Мемуарист не скрыл: супруга Коненкова стала пассией Альберта Эйнштейна. Вклад ее в работу наших атомщиков над бомбой был значителен. Ведомство Лаврентия Берии ценило заслуги советской львицы. Правда, не уяснил я себе, ценило больше или меньше, чем Альберт Эйнштейн, как, чем оценивало заслуги. Вопрос остается открытым. Зато прояснилось: пока мы без дела скучали, строгая дама не скучала. Дозванивалась. Получила ответ. Содержалась ли в нем просьба (намек, инструкция, приказ) обсудить с Коненковым текст? Скорее «нет», чем «да». Волновать совершенно незачем.

Вывод напрашивался. Оценка Сталина, данная в письме Эренбургу, и, соответственно, идея обратиться с письмом к съезду, к Леониду Брежневу, получила поддержку высоко наверху. Чью? Полагаю, что главного идеолога ЦК КПСС, теоретика послесталинской эпохи — Суслова Михаила Андреевича. Обосновывать догадку цитатами уклонюсь. У кого лимит времени не исчерпан и охота появится, пусть ищет их, переписывает, повторяет мои заблуждения. Пусть не пугается многотомия академика Сахарова и двухтомника Эрнста Генри — доказательств в пользу предложенной версии навалом.

Но парадокс ли: избранник Сталина, по достоверным фактам — его наследник, сталинист твердокаменный, и вдруг против очистки замаранного образа Хозяина, Господина, Учителя? Да, парадокс, но не лишенный логики. Теоретик понимал лучше, чем иные из властных практиков: после XX и XXII съездов, после того как раскрылись врата ГУЛАГа и повалились на волю уцелевшие зэки, сталинизация крутая, прямая, грубая нежелательна. Обречена. Ломать Генеральную линию опасно.

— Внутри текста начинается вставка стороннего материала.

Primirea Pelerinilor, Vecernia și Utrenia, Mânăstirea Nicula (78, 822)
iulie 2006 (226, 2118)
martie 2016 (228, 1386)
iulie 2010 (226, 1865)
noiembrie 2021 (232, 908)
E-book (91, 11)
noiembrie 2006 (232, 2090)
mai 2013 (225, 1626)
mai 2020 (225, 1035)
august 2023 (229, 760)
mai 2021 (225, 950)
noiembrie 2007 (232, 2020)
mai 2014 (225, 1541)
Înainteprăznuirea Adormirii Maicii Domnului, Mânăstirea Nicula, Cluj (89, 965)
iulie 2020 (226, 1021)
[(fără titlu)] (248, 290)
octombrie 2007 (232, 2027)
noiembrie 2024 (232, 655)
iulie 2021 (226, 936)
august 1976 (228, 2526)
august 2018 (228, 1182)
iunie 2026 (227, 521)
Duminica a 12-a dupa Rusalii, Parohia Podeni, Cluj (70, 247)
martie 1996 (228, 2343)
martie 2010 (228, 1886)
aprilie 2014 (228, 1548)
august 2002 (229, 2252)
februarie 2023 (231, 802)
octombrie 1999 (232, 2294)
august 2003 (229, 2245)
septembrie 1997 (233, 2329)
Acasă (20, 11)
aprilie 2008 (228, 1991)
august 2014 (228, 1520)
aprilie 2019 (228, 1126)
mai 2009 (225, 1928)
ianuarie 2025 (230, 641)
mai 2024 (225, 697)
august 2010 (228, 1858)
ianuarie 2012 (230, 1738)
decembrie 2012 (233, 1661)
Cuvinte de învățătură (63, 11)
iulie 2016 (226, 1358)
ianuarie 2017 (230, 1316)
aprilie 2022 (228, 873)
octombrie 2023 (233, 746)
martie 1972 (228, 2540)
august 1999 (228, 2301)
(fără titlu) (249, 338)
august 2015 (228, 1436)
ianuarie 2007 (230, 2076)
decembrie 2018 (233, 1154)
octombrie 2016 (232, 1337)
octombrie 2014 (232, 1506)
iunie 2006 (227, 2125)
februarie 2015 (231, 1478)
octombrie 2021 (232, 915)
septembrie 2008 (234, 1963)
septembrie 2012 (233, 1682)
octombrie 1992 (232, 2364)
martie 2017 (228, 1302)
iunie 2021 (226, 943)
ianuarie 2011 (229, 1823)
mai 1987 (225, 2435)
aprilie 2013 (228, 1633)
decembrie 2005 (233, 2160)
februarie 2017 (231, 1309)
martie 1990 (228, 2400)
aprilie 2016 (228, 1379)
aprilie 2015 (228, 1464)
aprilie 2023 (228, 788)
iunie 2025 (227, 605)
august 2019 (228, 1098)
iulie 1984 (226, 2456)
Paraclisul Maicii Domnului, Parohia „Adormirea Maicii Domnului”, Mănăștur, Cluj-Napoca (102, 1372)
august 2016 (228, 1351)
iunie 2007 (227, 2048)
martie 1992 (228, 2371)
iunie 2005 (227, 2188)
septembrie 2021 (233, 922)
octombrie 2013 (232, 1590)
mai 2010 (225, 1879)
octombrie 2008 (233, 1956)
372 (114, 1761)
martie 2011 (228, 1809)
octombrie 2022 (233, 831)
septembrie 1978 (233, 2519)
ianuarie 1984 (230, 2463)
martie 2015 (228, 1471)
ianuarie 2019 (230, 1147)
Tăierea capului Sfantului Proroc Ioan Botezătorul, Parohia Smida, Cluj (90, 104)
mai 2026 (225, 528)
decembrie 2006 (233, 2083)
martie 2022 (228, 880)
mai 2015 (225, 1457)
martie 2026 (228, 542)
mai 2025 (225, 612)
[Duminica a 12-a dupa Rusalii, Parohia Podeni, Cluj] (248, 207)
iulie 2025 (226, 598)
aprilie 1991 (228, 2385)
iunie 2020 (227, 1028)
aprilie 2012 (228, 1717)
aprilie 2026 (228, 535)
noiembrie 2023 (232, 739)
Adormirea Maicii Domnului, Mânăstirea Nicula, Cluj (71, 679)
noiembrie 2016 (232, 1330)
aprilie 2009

Взглянув на часы, ахнул. Иссякли минуты, ассигнованные на Академию художеств. А впереди толковище о мастерах пера. Отношения их с товарищем Сталиным отличались глубокой интимностью. Не менее тесной дружбой, чем расцветшая в мире искусств у мастеров резца и кисти.

Вернувшись из Подмосковья, спешил в Историчку. Гасить долги, накопившиеся за лето. Проводя в библиотеке утро, вечер, денек, впадал в отчаяние. Убеждался: врежу дуба, не расплатившись с долгами. Поражался: сорокаградусная стояла жара, дым, угар, а в прессе навалено столько, что до лютых морозов не рассчитаться.

Воспрял духом, поглощая «Континент» за «Континентом». Так сложилось, что в истекающем Десятом году сидел на «континентальной» диете, изголодался. Теперь смаковал номер за номером.

№142. Главный редактор И. Виноградов напомнил про напрочь забытого И. Крамова. Про литератора высшей пробы, дважды шестидесятника… Покойный отмечал бы сегодня девяностый год рождения. Скончался шестидесятилетним. Дневниковая проза юбиляра прежде не издавалась.

В журнале напечатана вводная лекция о русской культуре, прочитанная Ольгой Седаковой в Англии, в университете Киль, по-английски; некролог, лирико-мемуарный очерк Тамары Жирмунской об Александре Межирове… Жаль, что в задачу мою не входит переписка «Избранных оглавлений», я бы крупно разбогател на рекламе.

№143. Половина знакомых. Заглавный персонаж — Сергей Юрьевич Юрский, оттрубивший три четверти века. Анатолий Смелянский написал блистательный отклик на празднество в Театре Моссовета. Эссе о юбиляре — актере, режиссере, прозаике, драматурге. О таланте, позиции, пройденном пути…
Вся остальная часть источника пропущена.